Segment Start: DATA IN THIS EXERCISE

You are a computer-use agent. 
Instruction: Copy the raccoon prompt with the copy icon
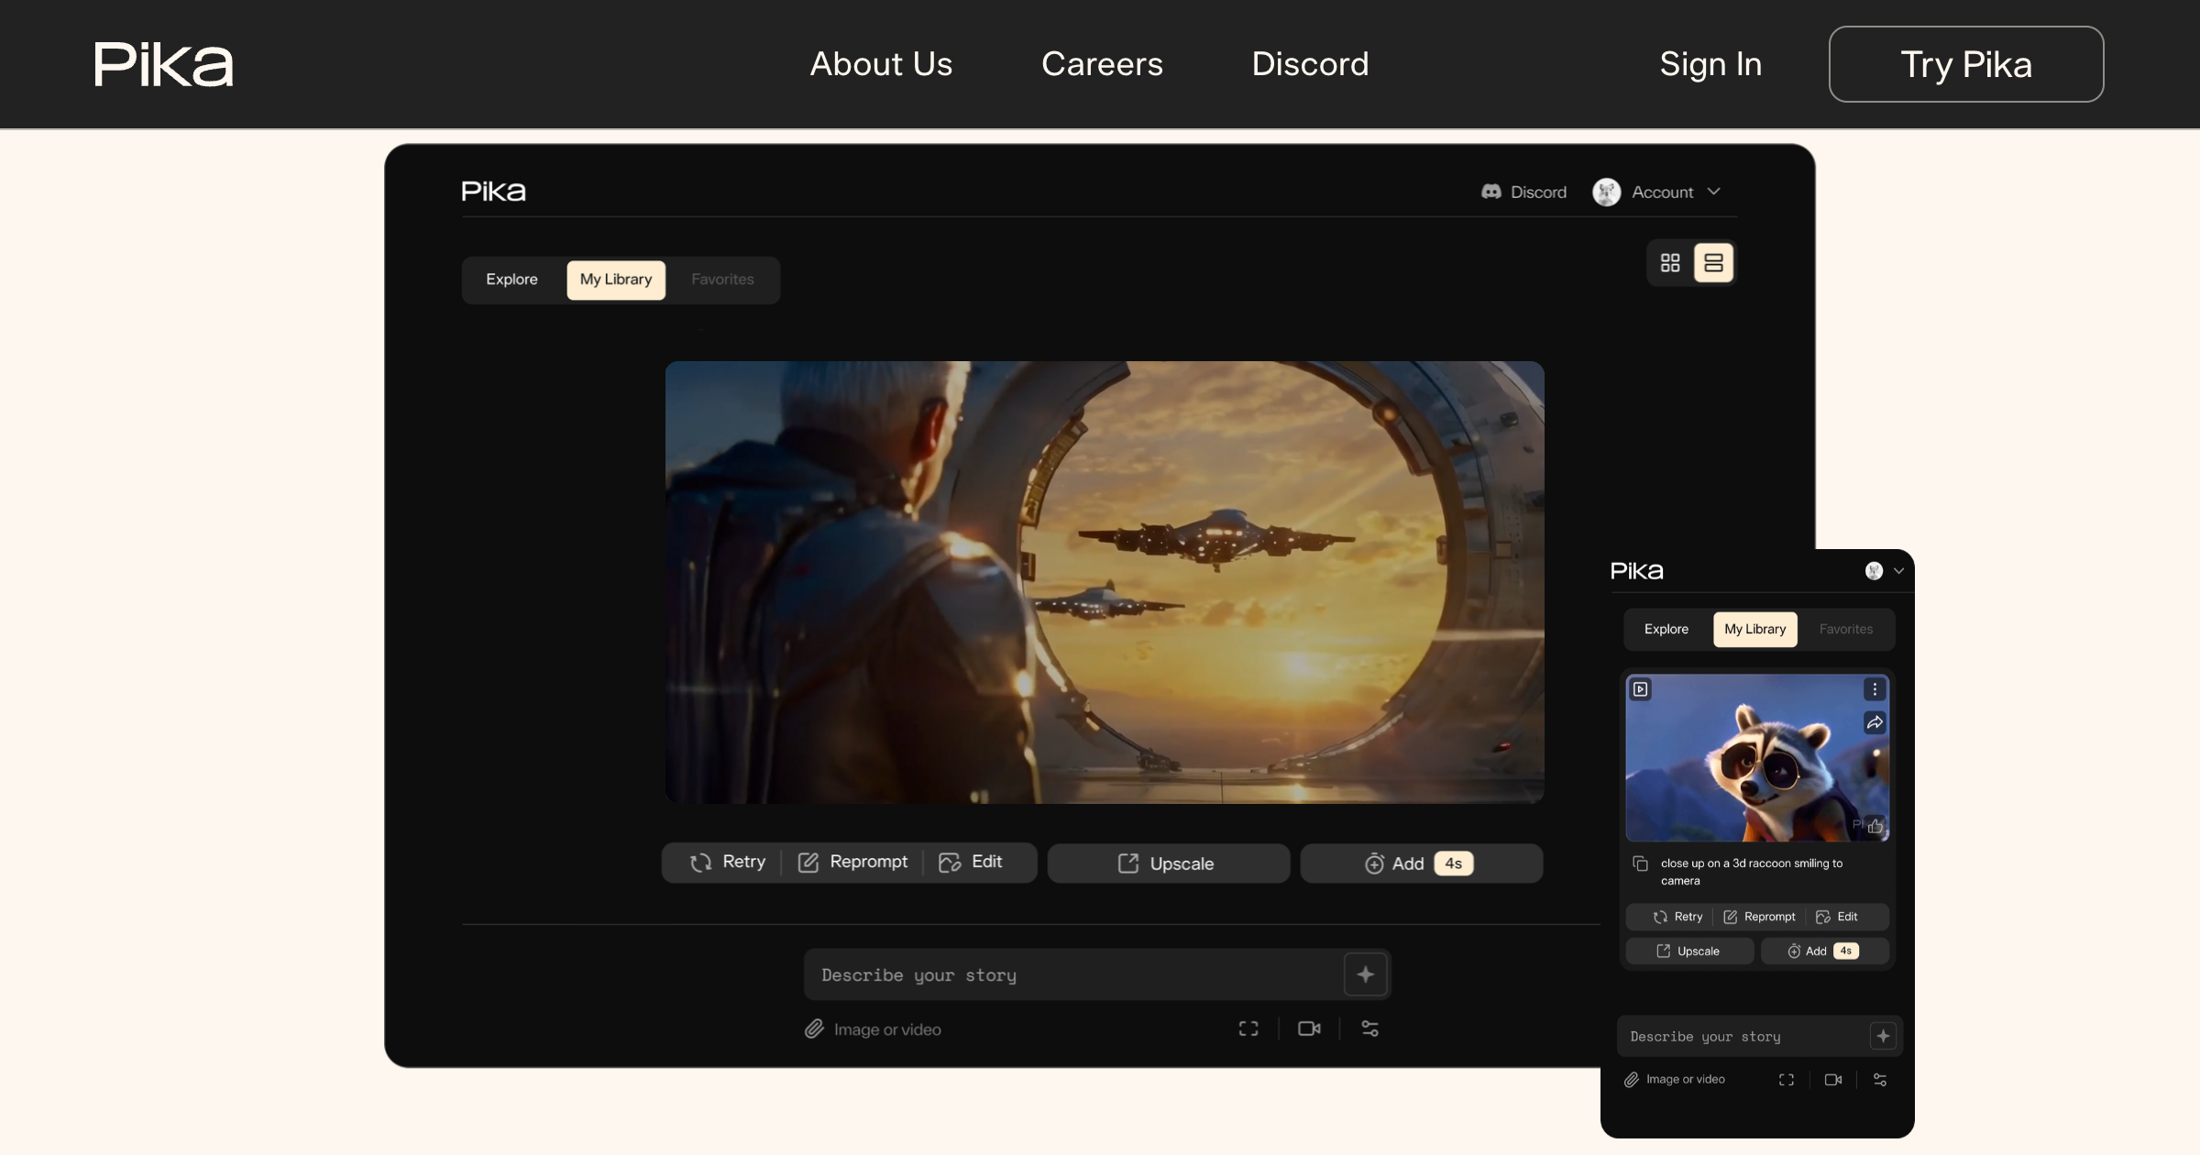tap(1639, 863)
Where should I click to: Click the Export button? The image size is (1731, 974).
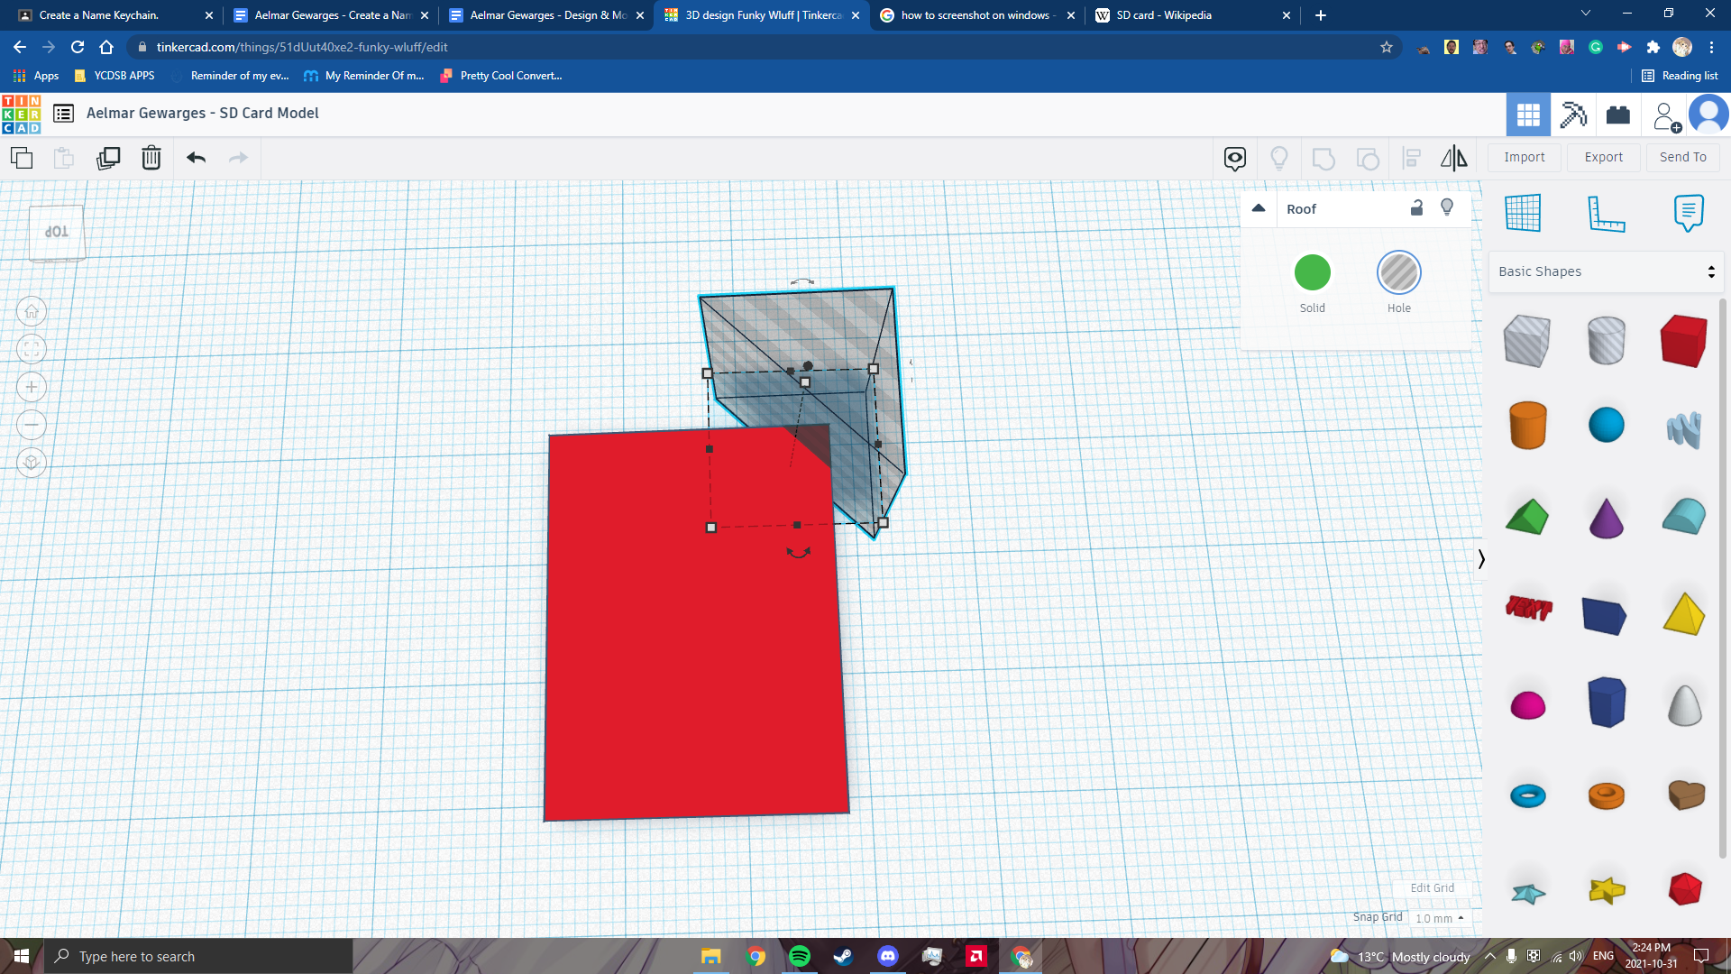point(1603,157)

Segment End: DATA IN THIS EXERCISE

▶ **WHAT YOU ARE ASKED TO DO**
Restate word for word the lines starting at the one that contains "Where should I" and ending at the last line of the data. Skip every picture.

▶ **EXERCISE RESULT**
Where should I click to: Click the Export button? The image size is (1731, 974).
point(1603,157)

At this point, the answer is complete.